DATASET:

====

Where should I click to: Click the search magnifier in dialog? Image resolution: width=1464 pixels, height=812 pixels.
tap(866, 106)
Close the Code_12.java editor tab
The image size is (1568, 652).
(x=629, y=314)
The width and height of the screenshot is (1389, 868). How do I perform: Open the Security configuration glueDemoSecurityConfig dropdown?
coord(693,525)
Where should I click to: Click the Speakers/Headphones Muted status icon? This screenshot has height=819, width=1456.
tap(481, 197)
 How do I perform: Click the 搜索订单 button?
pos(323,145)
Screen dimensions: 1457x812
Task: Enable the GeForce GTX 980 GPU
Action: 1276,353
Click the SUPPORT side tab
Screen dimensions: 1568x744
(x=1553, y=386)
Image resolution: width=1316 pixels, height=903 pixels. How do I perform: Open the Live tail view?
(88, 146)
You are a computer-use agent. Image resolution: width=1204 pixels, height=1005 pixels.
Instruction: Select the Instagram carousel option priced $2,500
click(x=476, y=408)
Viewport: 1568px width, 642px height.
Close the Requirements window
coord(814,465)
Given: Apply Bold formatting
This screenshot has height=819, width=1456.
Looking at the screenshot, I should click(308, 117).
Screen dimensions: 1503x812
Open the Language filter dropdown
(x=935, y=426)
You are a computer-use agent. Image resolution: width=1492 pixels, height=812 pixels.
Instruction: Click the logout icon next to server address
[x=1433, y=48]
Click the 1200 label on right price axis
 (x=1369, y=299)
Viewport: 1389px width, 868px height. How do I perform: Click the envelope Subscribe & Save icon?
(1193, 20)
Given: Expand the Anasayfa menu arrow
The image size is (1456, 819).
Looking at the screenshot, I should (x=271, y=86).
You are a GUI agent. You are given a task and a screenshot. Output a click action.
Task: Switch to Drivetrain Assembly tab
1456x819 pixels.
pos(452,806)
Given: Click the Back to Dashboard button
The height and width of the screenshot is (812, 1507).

====

WORK TASK: The response should consist of all the entries, reproduced word for word.

WRITTEN REPLY:
Where should I click to: Click the search magnifier in dialog? Image resolution: width=1464 pixels, height=812 pixels.
tap(866, 106)
Close the Code_12.java editor tab
The image size is (1568, 652).
(x=629, y=314)
The width and height of the screenshot is (1389, 868). How do I perform: Open the Security configuration glueDemoSecurityConfig dropdown?
coord(693,525)
Where should I click to: Click the Speakers/Headphones Muted status icon? This screenshot has height=819, width=1456.
tap(481, 197)
 How do I perform: Click the 搜索订单 button?
pos(323,145)
Screen dimensions: 1457x812
Task: Enable the GeForce GTX 980 GPU
Action: 1276,353
Click the SUPPORT side tab
Screen dimensions: 1568x744
(x=1553, y=386)
Image resolution: width=1316 pixels, height=903 pixels. How do I perform: Open the Live tail view?
(88, 146)
You are a computer-use agent. Image resolution: width=1204 pixels, height=1005 pixels.
Instruction: Select the Instagram carousel option priced $2,500
click(x=476, y=408)
Viewport: 1568px width, 642px height.
Close the Requirements window
coord(814,465)
Given: Apply Bold formatting
This screenshot has height=819, width=1456.
Looking at the screenshot, I should click(308, 117).
Screen dimensions: 1503x812
Open the Language filter dropdown
(x=935, y=426)
You are a computer-use agent. Image resolution: width=1492 pixels, height=812 pixels.
Instruction: Click the logout icon next to server address
[x=1433, y=48]
Click the 1200 label on right price axis
 (x=1369, y=299)
Viewport: 1389px width, 868px height. How do I perform: Click the envelope Subscribe & Save icon?
(1193, 20)
Given: Expand the Anasayfa menu arrow
The image size is (1456, 819).
Looking at the screenshot, I should (x=271, y=86).
You are a GUI agent. You are given a task and a screenshot. Output a click action.
Task: Switch to Drivetrain Assembly tab
1456x819 pixels.
pos(452,806)
Given: Click the Back to Dashboard button
The height and width of the screenshot is (812, 1507).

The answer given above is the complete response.